Due stelle di neutroni si avvicinano, spiraleggiano (cioè si attraggono) fino a che non possono più resistere alla forza di gravità che le attrae e le fa collidere violentemente. Si forma così una stella di neutroni ipermassiva (Hmns) che collassa su se stessa dando luogo a un buco nero roteante circondato da un toro di materia ad altissime densità e temperatura che ruota a sua volta velocissimo mentre viene, lentamente ma inesorabilmente, risucchiato.
È la prima volta che si ottiene l’esatta descrizione di cosa avviene quando due stelle di neutroni con la stessa massa si scontrano in condizione di relatività generale. I software sviluppati utilizzano infatti tutte equazioni della teoria di Einstein, fornendo il più completo ed accurato calcolo dello spiraleggiamento e della collisione, oltre ad importanti informazioni sulle onde gravitazionali e sull’emissione dei raggi gamma (gamma-ray bursts).
Lo studio, pubblicato su Physical Review D, è stato condotto da Luca Baiotti dell’Università di Tokyo e da Bruno Giacomazzo e Luciano Rezzolla, a capo del gruppo di Relatività numerica dell’Albert Einstein Institute (Aei, Max Planck Istitute), che avevano cominciato a lavorare alla simulazione durante il loro dottorato presso la Scuola superiore di studi avanzati (Sissa) di Trieste.

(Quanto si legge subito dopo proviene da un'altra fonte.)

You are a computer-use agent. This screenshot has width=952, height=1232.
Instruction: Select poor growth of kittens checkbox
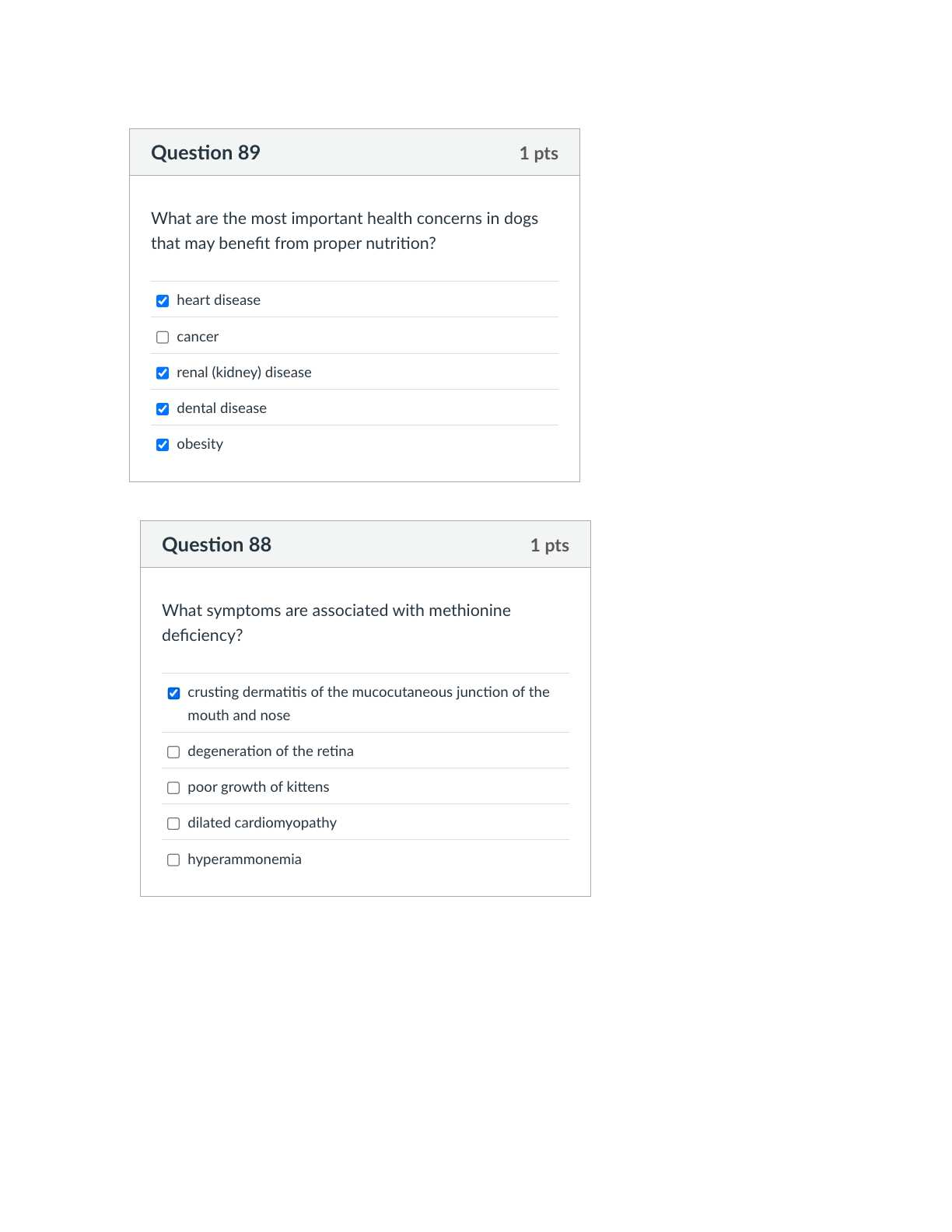(173, 788)
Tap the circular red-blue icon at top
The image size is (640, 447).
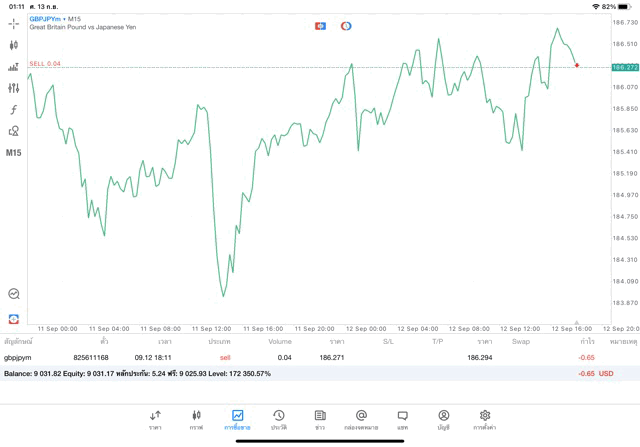click(346, 26)
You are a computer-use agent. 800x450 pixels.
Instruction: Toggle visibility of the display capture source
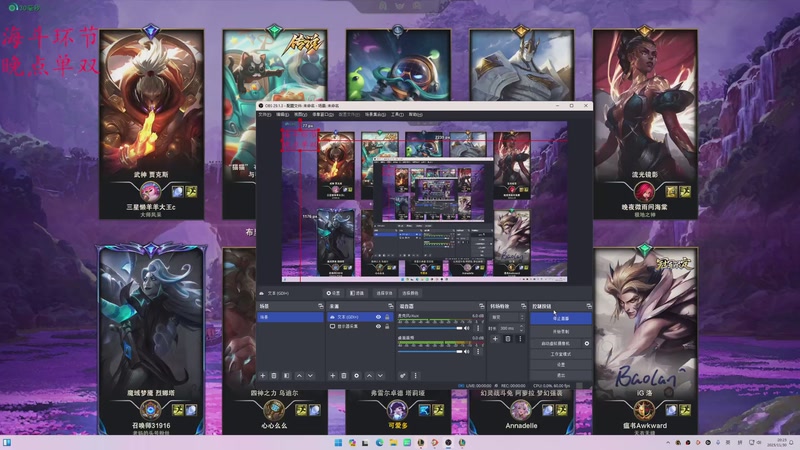[378, 327]
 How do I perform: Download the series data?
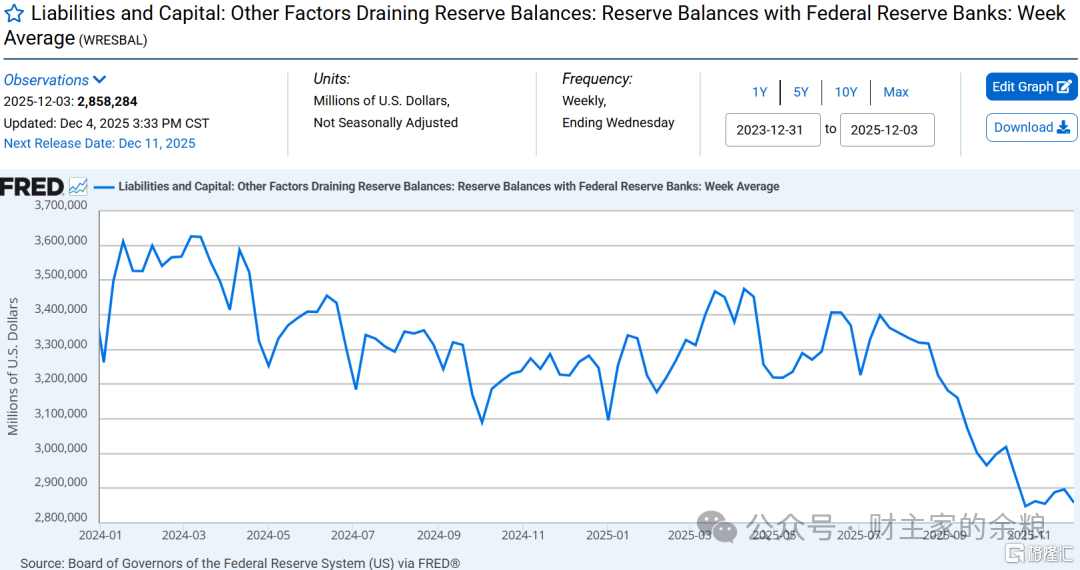tap(1031, 128)
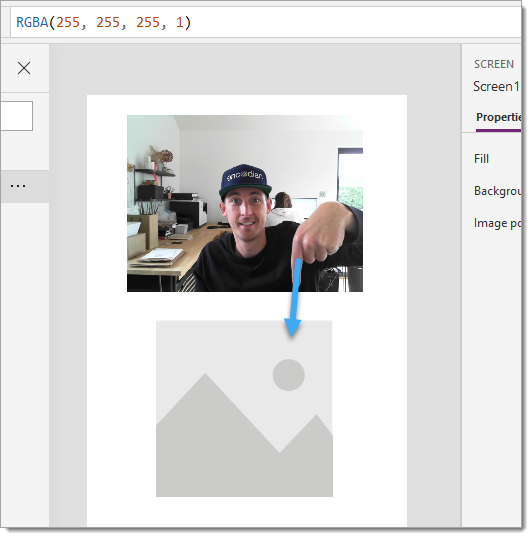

I calcoli hanno richiesto l’uso dei supercomputer Belladonna e Damiana dell’Aei e hanno dimostrano, per la prima volta, che lo scenario “immaginato” dagli astronomi per la collisione di due stelle di neutroni ben rappresenta ciò che avviene nella realtà. Le simulazioni mostrano anche che il toro di materia intorno al buco resta stabile per diversi periodi orbitali. Caratteristica che, insieme all’alta temperatura e alla densità, permette l’emissione di coppie di neutrini e anti-neutrini che, annichilandosi reciprocamente, genererebbero i raggi gamma. La fase finale di spiraleggiamento, collisione, collasso e formazione del buco nero è estremamente veloce e violenta, tanto da rilasciare in meno di un secondo una quantità di energia pari a quella emessa dal Sole in dieci miliardi di anni.
Al momento, gli osservatori in grado di captare le onde gravitazionali sono il Geo in Germania, il Virgo vicino Pisa o i Ligo negli Stati Uniti. Con le nuove generazioni di rivelatori, programmate per il prossimo decennio, sarà possibile estendere il raggio di osservazione a distanze di circa un miliardo di anni luce. (ga.c.)